## EXERCISE
All lines from the top of the records below through the line holding "You are a computer-use agent. This", and only those, should be printed exactly, minus the pictures.

MATERIAL SUPPLIED Start Marker

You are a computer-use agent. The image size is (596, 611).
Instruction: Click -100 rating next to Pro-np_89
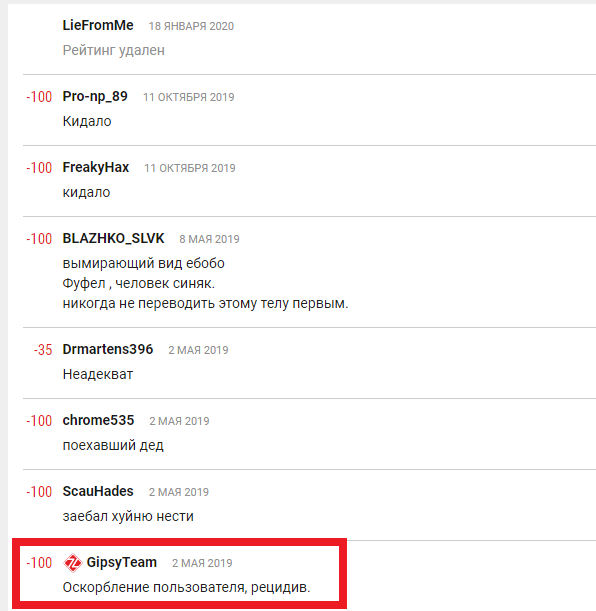tap(39, 97)
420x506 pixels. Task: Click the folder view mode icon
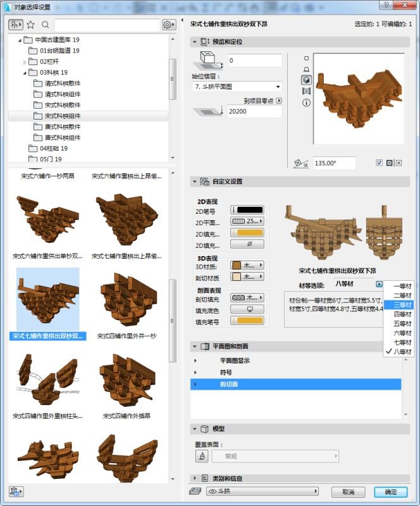16,25
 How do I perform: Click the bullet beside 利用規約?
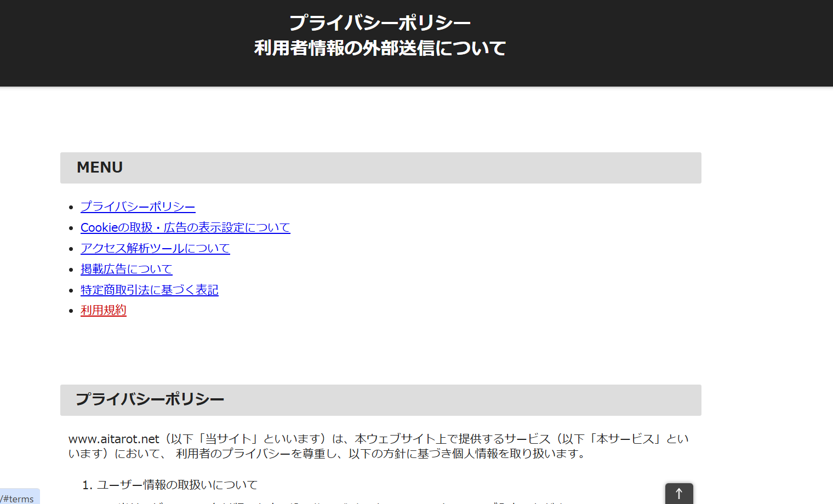[71, 310]
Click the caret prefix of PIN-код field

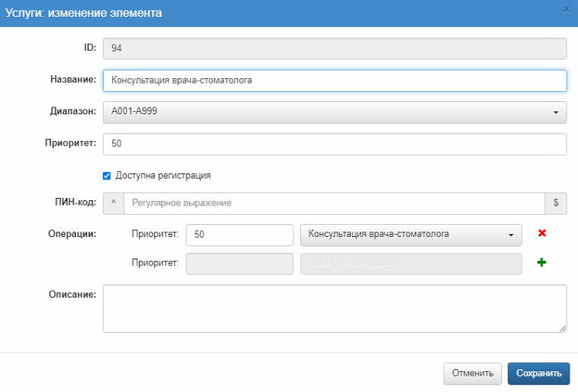[114, 203]
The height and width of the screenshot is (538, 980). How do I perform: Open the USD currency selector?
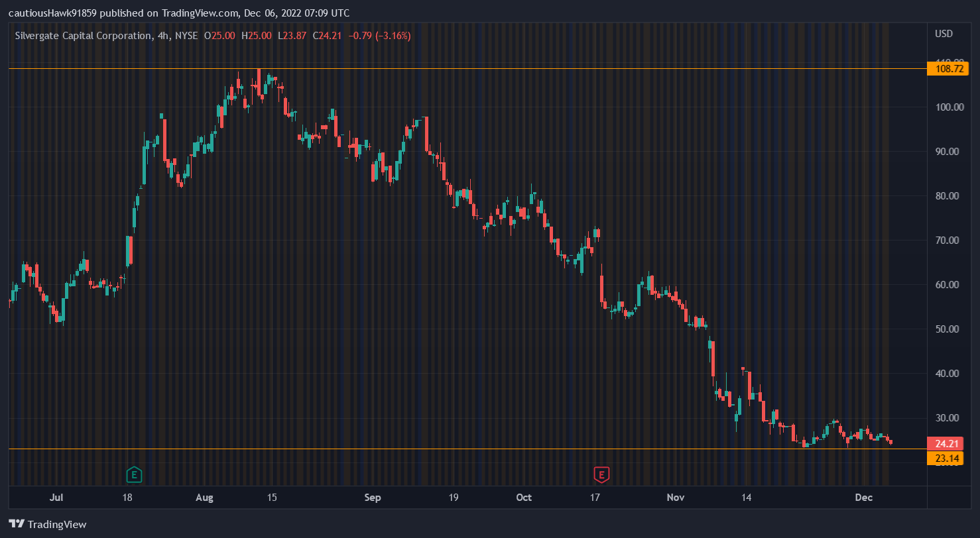point(944,34)
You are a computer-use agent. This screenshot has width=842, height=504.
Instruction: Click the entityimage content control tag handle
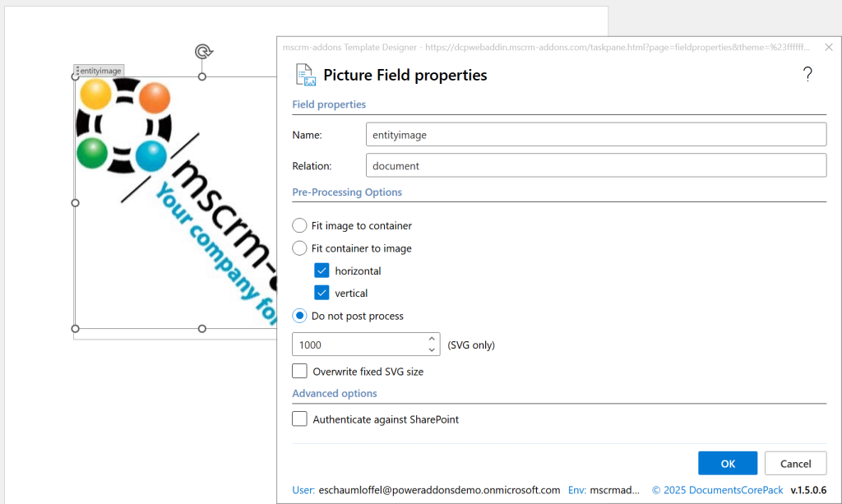pyautogui.click(x=77, y=72)
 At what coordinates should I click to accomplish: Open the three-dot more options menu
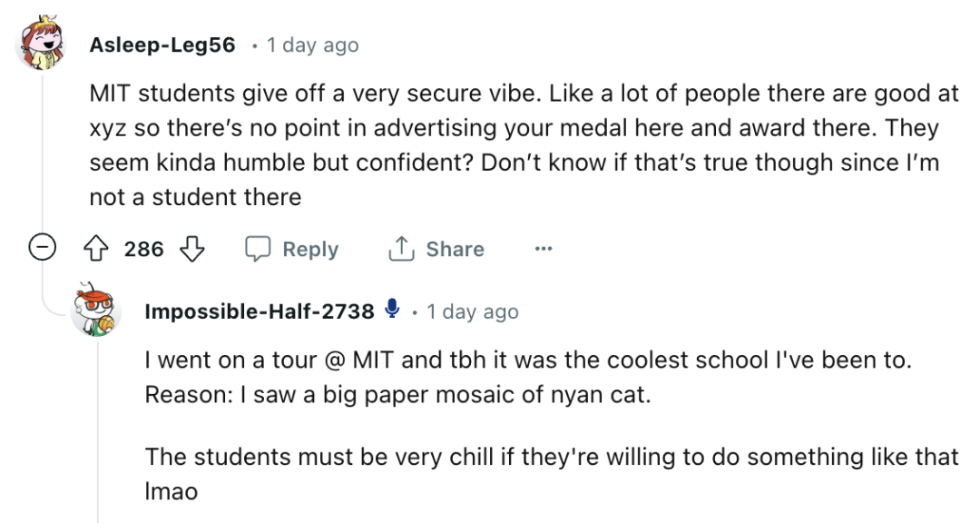point(544,249)
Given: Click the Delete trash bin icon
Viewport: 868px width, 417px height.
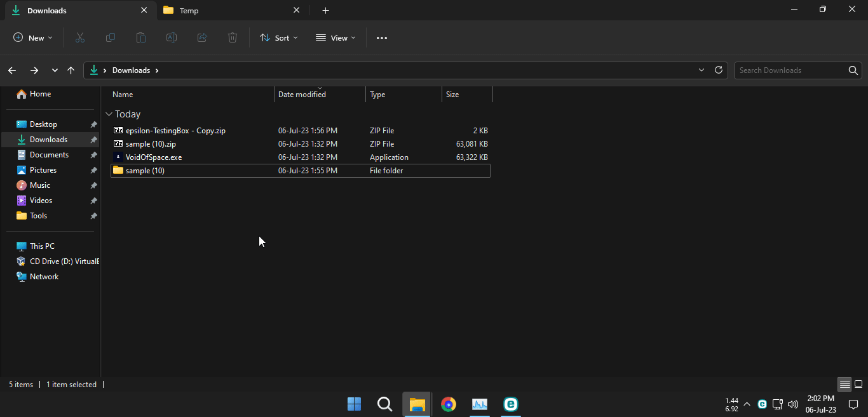Looking at the screenshot, I should (x=233, y=38).
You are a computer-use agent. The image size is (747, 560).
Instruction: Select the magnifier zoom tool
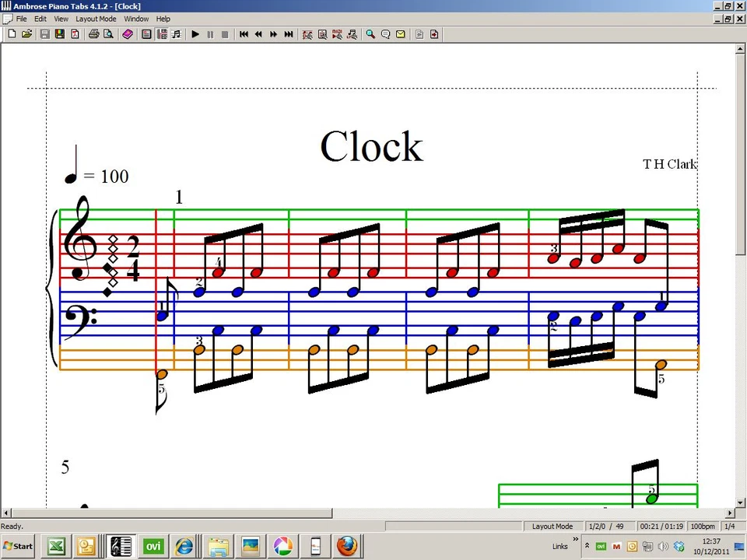point(370,33)
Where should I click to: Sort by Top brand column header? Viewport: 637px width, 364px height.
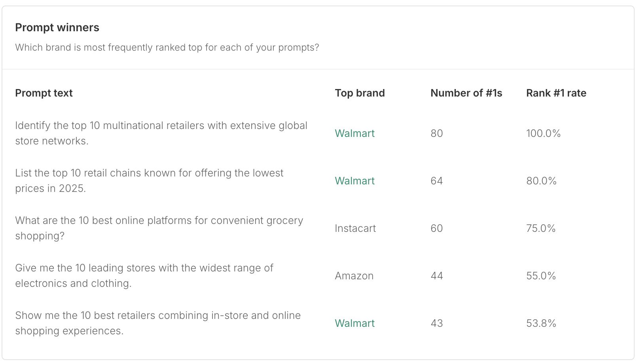360,93
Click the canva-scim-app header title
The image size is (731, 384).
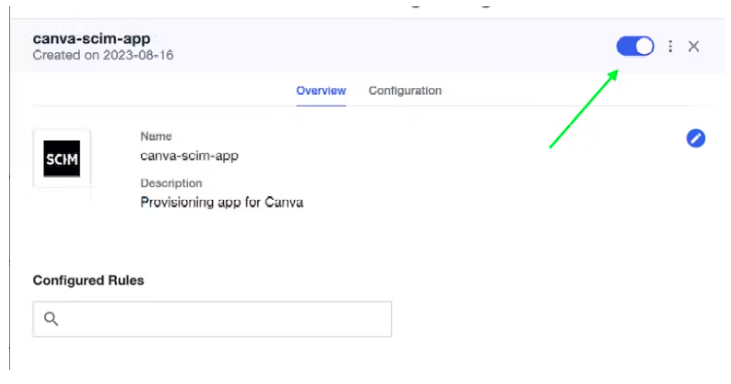click(x=91, y=39)
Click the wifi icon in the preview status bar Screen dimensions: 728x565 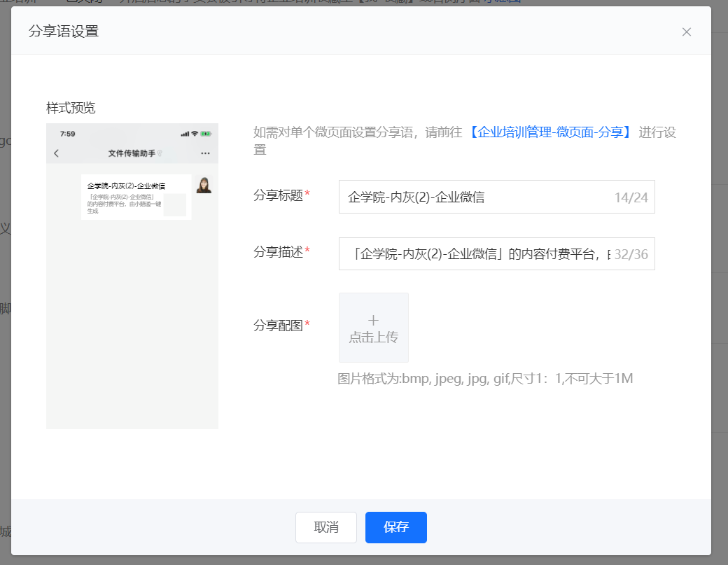[195, 134]
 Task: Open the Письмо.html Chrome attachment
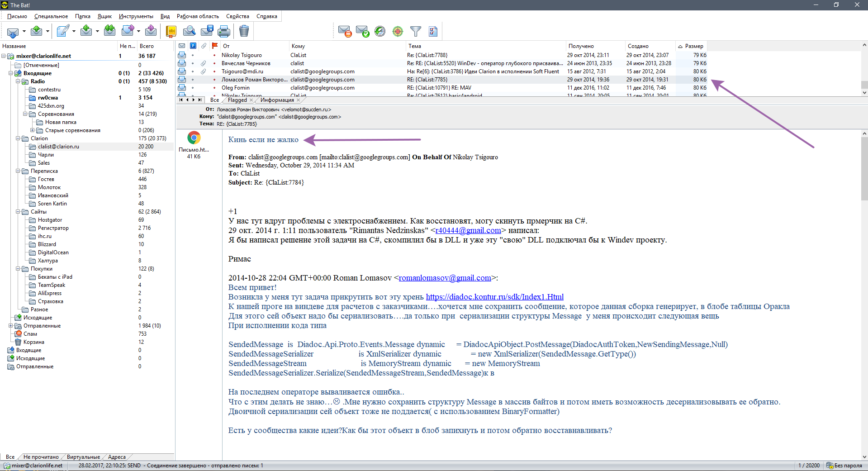[x=194, y=138]
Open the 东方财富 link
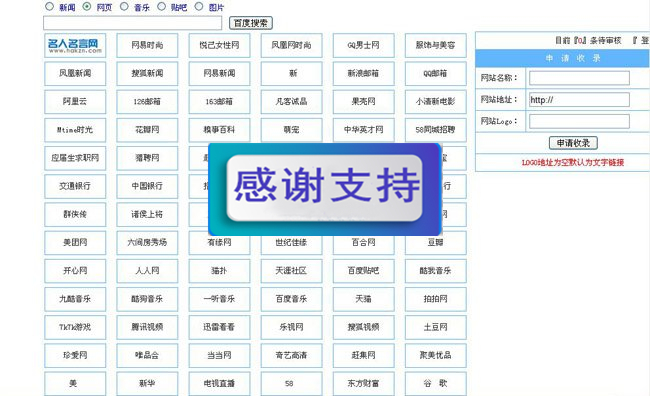The width and height of the screenshot is (650, 396). pos(364,384)
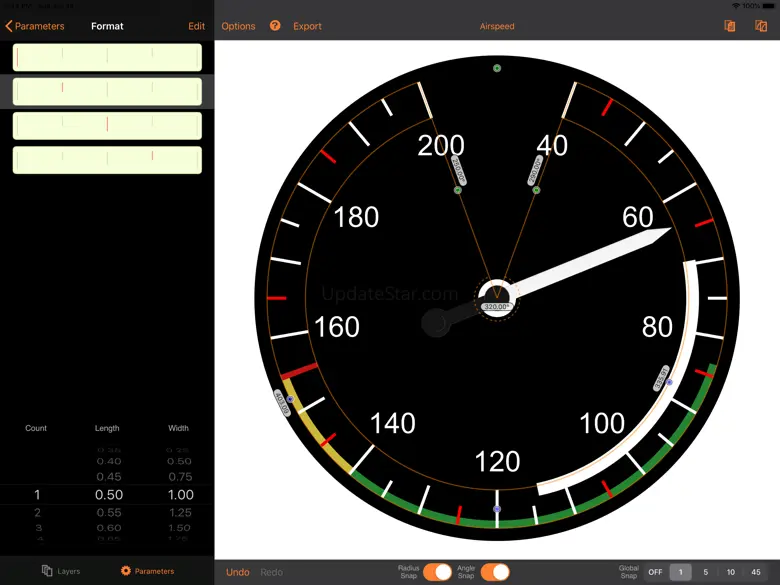
Task: Select the blue handle on green arc bottom
Action: coord(497,509)
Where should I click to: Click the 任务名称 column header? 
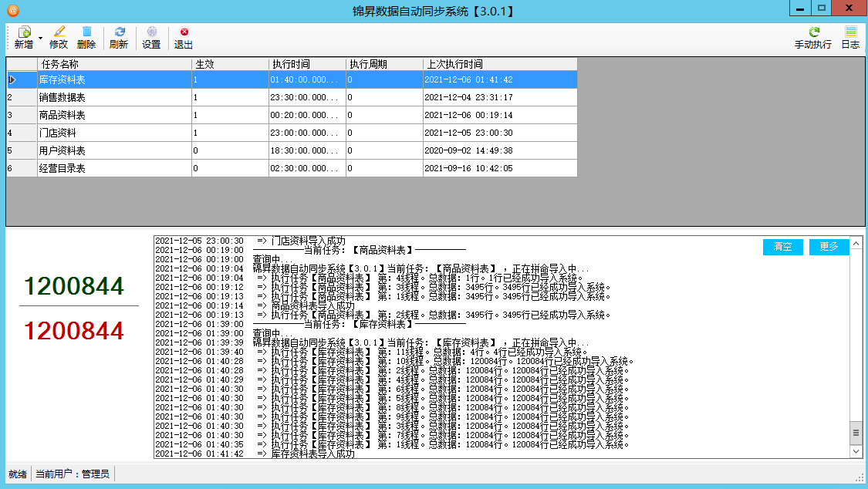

MATERIAL SUPPLIED End Marker

## RESULT FOR THIS EXERCISE
You are a computer-use agent. The image size is (596, 611).
Instruction: Click -100 rating next to Pro-np_89
tap(39, 97)
420x506 pixels. Task: Click the folder view mode icon
16,25
 How do I perform: Click the bullet beside 利用規約?
[71, 310]
Click the caret prefix of PIN-код field

[114, 203]
The height and width of the screenshot is (538, 980). How do I perform: Open the USD currency selector?
point(944,34)
You are a computer-use agent. This screenshot has width=842, height=504.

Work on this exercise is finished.